● **Provided information**
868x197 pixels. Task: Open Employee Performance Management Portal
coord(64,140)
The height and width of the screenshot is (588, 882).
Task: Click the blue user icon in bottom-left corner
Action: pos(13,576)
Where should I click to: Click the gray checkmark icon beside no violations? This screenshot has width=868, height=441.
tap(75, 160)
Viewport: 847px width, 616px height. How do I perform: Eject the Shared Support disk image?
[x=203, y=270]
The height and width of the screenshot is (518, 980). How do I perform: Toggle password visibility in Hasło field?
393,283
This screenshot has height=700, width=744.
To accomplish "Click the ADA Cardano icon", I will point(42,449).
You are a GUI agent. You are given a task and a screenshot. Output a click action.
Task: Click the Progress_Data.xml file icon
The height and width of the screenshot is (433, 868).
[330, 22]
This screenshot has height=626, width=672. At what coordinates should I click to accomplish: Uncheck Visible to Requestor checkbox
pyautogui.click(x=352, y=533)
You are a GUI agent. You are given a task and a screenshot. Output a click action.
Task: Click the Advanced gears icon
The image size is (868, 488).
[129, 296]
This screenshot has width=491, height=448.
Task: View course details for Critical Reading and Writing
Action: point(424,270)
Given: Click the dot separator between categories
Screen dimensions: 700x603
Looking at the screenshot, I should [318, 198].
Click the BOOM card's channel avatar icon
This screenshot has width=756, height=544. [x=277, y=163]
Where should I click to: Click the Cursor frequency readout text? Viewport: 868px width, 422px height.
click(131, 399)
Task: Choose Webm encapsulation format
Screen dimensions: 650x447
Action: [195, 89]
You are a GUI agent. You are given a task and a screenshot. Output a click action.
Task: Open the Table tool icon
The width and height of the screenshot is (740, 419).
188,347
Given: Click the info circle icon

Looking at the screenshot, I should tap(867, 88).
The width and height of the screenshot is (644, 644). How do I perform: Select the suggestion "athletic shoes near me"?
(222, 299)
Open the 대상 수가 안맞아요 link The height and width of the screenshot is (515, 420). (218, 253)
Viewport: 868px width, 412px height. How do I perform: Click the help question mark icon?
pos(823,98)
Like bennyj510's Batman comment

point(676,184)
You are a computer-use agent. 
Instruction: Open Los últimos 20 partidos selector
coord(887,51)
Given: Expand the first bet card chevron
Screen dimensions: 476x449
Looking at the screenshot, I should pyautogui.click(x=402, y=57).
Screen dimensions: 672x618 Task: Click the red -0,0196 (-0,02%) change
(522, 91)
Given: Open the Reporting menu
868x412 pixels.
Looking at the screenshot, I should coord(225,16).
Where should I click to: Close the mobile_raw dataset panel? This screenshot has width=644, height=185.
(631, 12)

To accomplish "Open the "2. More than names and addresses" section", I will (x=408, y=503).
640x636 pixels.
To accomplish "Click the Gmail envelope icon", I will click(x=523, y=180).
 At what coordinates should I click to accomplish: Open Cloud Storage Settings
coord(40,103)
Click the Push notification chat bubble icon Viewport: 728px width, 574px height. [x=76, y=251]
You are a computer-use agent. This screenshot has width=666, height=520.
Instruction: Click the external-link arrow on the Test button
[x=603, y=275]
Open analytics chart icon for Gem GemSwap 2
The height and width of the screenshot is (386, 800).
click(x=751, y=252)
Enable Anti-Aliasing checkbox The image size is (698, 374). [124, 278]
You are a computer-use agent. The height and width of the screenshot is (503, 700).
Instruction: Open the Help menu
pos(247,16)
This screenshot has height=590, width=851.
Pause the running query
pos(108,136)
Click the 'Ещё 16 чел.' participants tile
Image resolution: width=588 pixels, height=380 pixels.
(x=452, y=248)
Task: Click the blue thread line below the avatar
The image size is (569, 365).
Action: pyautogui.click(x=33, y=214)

● **Instructions for the task**
Taking the entries above, print exactly the lines starting at the line with "Click the BOOM card's channel avatar icon" and ending at the line with "Open the 대상", both included.

● **Result for this task**
Click the BOOM card's channel avatar icon
This screenshot has width=756, height=544. [x=277, y=163]
Where should I click to: Click the Cursor frequency readout text? Viewport: 868px width, 422px height.
click(131, 399)
Task: Choose Webm encapsulation format
Screen dimensions: 650x447
Action: [195, 89]
You are a GUI agent. You are given a task and a screenshot. Output a click action.
Task: Open the Table tool icon
The width and height of the screenshot is (740, 419).
188,347
Given: Click the info circle icon

Looking at the screenshot, I should tap(867, 88).
The width and height of the screenshot is (644, 644). How do I perform: Select the suggestion "athletic shoes near me"?
(222, 299)
Open the 대상 수가 안맞아요 link The height and width of the screenshot is (515, 420). (218, 253)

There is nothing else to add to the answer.